What Is Retail?
Definitions & Examples of Retail
Retail is a very broad term that encompasses a huge industry, employing millions of people and generating trillions of dollars per year in sales revenue. Retail is the sale of goods to consumers—not for them to sell, but for use and consumption by the purchaser.
This knowledge can help you gain an understanding of the processes involved in getting merchandise to the shelves and the effect a supply chain can have on pricing and sales.
What Is Retail?
Retail involves the sale of merchandise from a single point of purchase directly to a customer who intends to use that product. The single point of purchase could be a brick-and-mortar retail store, an internet shopping website, or a catalog.

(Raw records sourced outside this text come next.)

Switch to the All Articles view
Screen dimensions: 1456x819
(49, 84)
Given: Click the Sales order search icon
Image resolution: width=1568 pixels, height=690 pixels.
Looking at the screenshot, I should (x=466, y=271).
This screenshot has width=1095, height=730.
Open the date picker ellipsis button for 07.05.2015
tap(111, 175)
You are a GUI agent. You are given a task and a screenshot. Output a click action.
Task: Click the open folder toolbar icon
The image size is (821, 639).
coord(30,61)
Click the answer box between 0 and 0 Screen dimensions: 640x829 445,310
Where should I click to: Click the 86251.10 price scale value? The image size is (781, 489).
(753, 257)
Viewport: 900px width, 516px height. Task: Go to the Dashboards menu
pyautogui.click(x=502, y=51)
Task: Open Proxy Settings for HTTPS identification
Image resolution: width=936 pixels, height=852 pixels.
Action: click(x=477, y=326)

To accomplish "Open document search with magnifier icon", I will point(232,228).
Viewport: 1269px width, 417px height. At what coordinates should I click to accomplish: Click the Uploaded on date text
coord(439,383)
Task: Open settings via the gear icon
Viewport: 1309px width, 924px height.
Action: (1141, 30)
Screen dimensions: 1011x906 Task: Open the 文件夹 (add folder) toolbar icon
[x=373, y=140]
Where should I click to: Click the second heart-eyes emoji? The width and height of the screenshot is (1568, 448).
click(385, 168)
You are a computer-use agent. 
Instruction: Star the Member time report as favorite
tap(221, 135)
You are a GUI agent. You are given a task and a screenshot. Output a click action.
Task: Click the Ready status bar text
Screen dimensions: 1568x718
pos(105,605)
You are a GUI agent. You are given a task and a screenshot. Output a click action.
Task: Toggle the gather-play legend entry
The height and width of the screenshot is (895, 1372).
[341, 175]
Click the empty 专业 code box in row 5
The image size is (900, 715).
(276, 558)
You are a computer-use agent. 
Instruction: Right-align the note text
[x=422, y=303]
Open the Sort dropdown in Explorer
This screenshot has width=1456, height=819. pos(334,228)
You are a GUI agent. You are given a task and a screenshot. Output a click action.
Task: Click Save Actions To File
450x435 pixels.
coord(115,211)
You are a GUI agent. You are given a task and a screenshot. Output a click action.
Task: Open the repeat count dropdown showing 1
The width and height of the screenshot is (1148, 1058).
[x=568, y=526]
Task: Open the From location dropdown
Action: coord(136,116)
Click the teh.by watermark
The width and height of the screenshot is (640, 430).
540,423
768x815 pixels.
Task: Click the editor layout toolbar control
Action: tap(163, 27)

Retailing is all about attracting consumers through product displays and marketing. Inventory must be kept, shelves must be kept full, and payments have to be collected. Retailers are more than places to purchase merchandise, however—they provide manufacturers an outlet so that they can focus on creating their products.
In essence, retailing is the culmination of many different processes brought together to create sales.
How Does Retailing Work?
Retailers rely on a system that supplies them with merchandise to market to consumers. To acquire inventory and ensure they have the products they want to sell, relationships must be established with businesses that operate within the retail supply chain.
The retail supply chain consists of manufacturers, wholesalers, retailers, and the consumer (end-user). The wholesaler is directly connected to the manufacturer, while the retailer is connected to the wholesaler.
The roles of the key players in a typical retail supply chain are:
- Manufacturers: Produce goods using machines, raw materials, and labor
- Wholesalers: Purchase finished goods from the manufacturers and sell those goods to retailers in large bulk quantities
- Retailers: Sell the goods in small quantities to the end-user at a higher price, theoretically at the manufacturers suggested retail price
- Consumers: Buy the goods from the retailer for personal use
There are exceptions to this traditional supply chain, however. Some of the world's largest retail companies—like Walmart and Amazon.com, for example—are large enough to deal directly with manufacturers without the need for a wholesaler in the middle of the transaction, because they have their own shipping and storage facilities.
Wholesalers purchase merchandise from manufacturers at negotiated prices. They then mark up their prices to cover their purchasing and generate profit—retailers, in turn, do the same. While this seems as if it might raise prices for consumers, it actually keeps prices lower than if manufacturers had to market their own goods and provide shopping experiences for consumers.
Retail is highly influenced by consumer behavior, the seasons, economic conditions, geography, and many other factors.
Retailers have to understand their market segments to be able to attract customers and sell merchandise. For example, a Walmart in Florida might not stock many heavy winter coats, but one in Maine probably will.
Customer experience is also something retailers work to achieve. Consumers differ greatly in their preferences in shopping. To provide a unique shopping encounter, some retailers offer services in addition to retail transactions like personal shopping consultations, gift wrapping, or other encounters to add to the experience, exceed customer expectations, and build brand loyalty.
Types of Retailers
There are different types of retailers that specialize in various sales techniques and cater to different consumer types. They each provide different experiences—sometimes offering direct purchasing from a manufacturer, or providing a wide range of merchandise. Others are based more on convenience.
Traditional department stores sell a wide range of merchandise that is arranged by category into different sections in the physical retail space. Some department store categories include shoes, clothing, beauty products, jewelry, housewares, and more.
Grocery Stores and Supermarkets
These retailers sell all types of food and beverage products, and sometimes also home products and consumer electronics as well.
Warehouse-type facilities such as Sam's Club stock a large variety of products packaged in large quantities and sold at prices lower than retail. They generally sell in bulk or in quantities not otherwise available in other retail outlets.
These specialize in a specific category and brand-name products. Victoria's Secret and Nike are examples of specialty retailers, generally selling only merchandise that carries their brand name or is associated with it.
For on-the-go consumers, these are usually a retail location that primarily sells gasoline—they sell a limited range of grocery merchandise and auto care products at a premium "convenience" price.
Discounters sell a wide variety of products that are often privately labeled or generic brands at below-retail prices. Discount retailers like Family Dollar, Dollar General, and Big Lots will often source closeout and discontinued merchandise at lower-than-wholesale prices, which passes savings onto consumers.
Internet shopping websites ship the purchases directly to customers at their homes or workplaces, without the expenses of traditional brick-and-mortar retailers. They usually sell merchandise for a lower-than-retail price, using warehouses for storage and developing relationships with warehouses, vendors, and sometimes manufacturers to provide goods at reduced prices.
- Retailers provide consumers with goods from the manufacturer.
- Retailers reduce the costs of goods sold for manufacturers.
- Retailers provide customer experiences that manufacturers and wholesalers would be hard-pressed to achieve.
- Different types of retailers use different tactics to generate sales.